Benjamin Warner’s debut novel Thirst (Bloomsbury, £12.99/Audible, £14.99) takes place in the immediate aftermath of a mysterious disaster that has scorched riverbeds and evaporated all the natural water. Eddie Chapman and his wife Laura find themselves thrust together with their neighbours as they suffer the effects of the searing heat, their rising thirst and the realisation that no one is coming to help.
Well done on your first novel. What did it take to get here and what did you learn along the way?
Thank you. I’ve been interested in writing novels for a while now, ever since I learned it was possible, really – that you didn’t have to live several hundred years ago to attempt one. But in writing Thirst, what I really learned was how to polish a novel. I was lucky enough to work with a really smart editor at Bloomsbury, Lea Beresford, who was both meticulous and caring enough to get after me about word choice. We had many very productive battles over particular words, and spent almost a week going back and forth about a single sentence. It was a wonderful experience, and I felt very privileged to find myself in that kind of creative space.
They’re characters under tremendous environmental stresses, they’re sick and they’re getting sicker.

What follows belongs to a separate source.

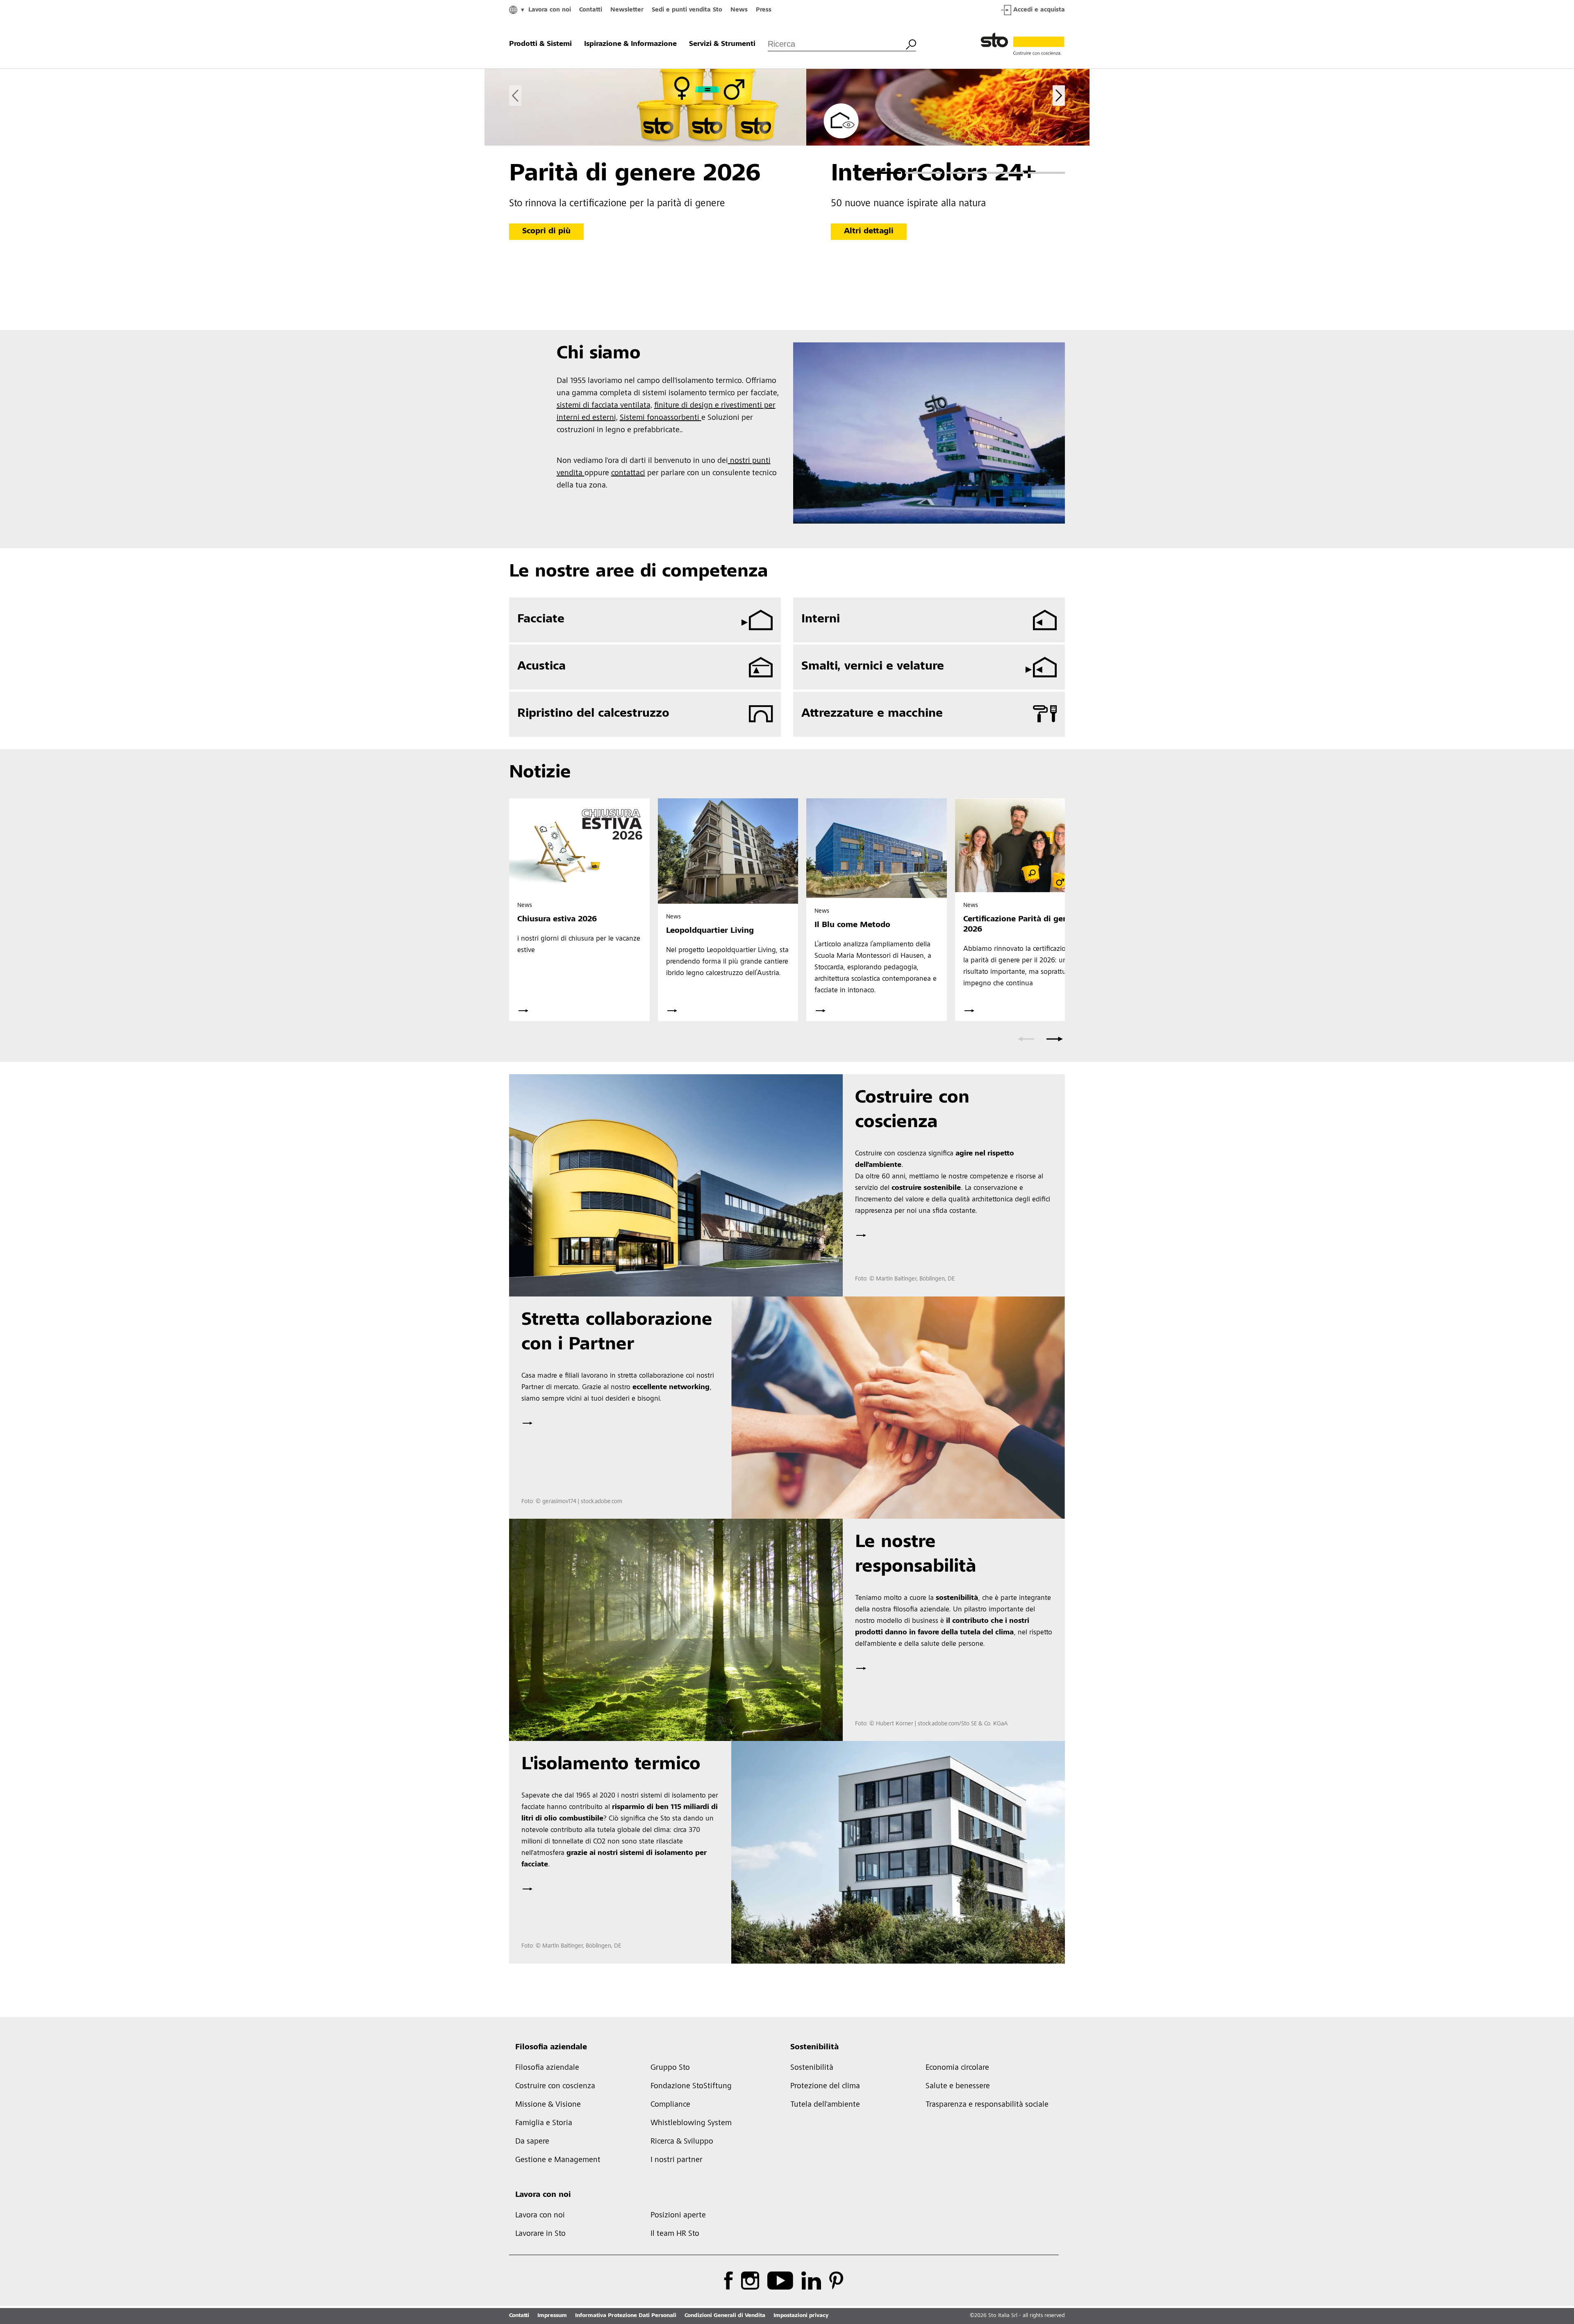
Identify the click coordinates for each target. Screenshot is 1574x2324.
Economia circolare (957, 2068)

What inspired you to write Thirst?
I was reading an article about some inventors in San Francisco, and one of them mentioned how stable water is. He was complaining about that. That he couldn’t really change its composition made it hard to work with. That idea of “stability” got me thinking about water, of course, but also about suburban life and how its stability is often built on very thin stuff.
The environmental disaster that unfolds feels frighteningly plausible. What research did you do?
I have a scientist friend who turned me on to a few articles about dehydration. The environmental disaster itself is a mystery to the main character and I try to burrow deep inside his head and remain there. Because of that, I know what he knows, and so my research, if you can call it that, had more to do with fear and anxiety.
Was it challenging to take your characters into such dark places and ensure unlikeable characters retained their magnetism?
I don’t think of Eddie and Laura as unlikeable. They’re characters under tremendous environmental stresses, they’re sick and they’re getting sicker. They make some really poor decisions, but I don’t hold that against them. They become versions of themselves they wouldn’t have recognised even a day earlier. Yes, it was a challenge taking them to such dark places but that’s because I grew to know them well and care about them as I wrote the novel.
Was it difficult to sustain the fast paced, urgent style of the novel?
I’m glad you found the style urgent. My goal was to infuse an uncertainty into each sentence – at least in the way those sentences charged the plotting of the story. This goes back to getting as deep as I could into the characters’ heads. To really live the experience of Eddie and Laura, I imagined the story could not get in its own way and slow itself down.
Does genre matter to you?
No, not really. I’ll read anything if I’m hooked by the voice of the storytelling and if I feel the characters are rendered with an artful hand.
The book begs the reader to ask what they would do in such a situation. How would you cope in a similar crisis?
I’m afraid that I’d behave badly too, though not as badly as Eddie. I don’t think I’d be caught as off guard as he was, or be quite as paranoid. But I’m not sure. We have a few gallon jugs of water in our basement and though those jugs would be the ultimate resource, having them would fill me with an anxiety to ration and protect them too.
What hope do you think there is for community-led action in the world which often feels so full of self-interest?
Oh, I think community-led action always leads to bigger, better, more peaceful results than acts motivated by self-interest. Once you start to care deeply about a community, selfishness begins to feel silly. That’s been my experience, at least.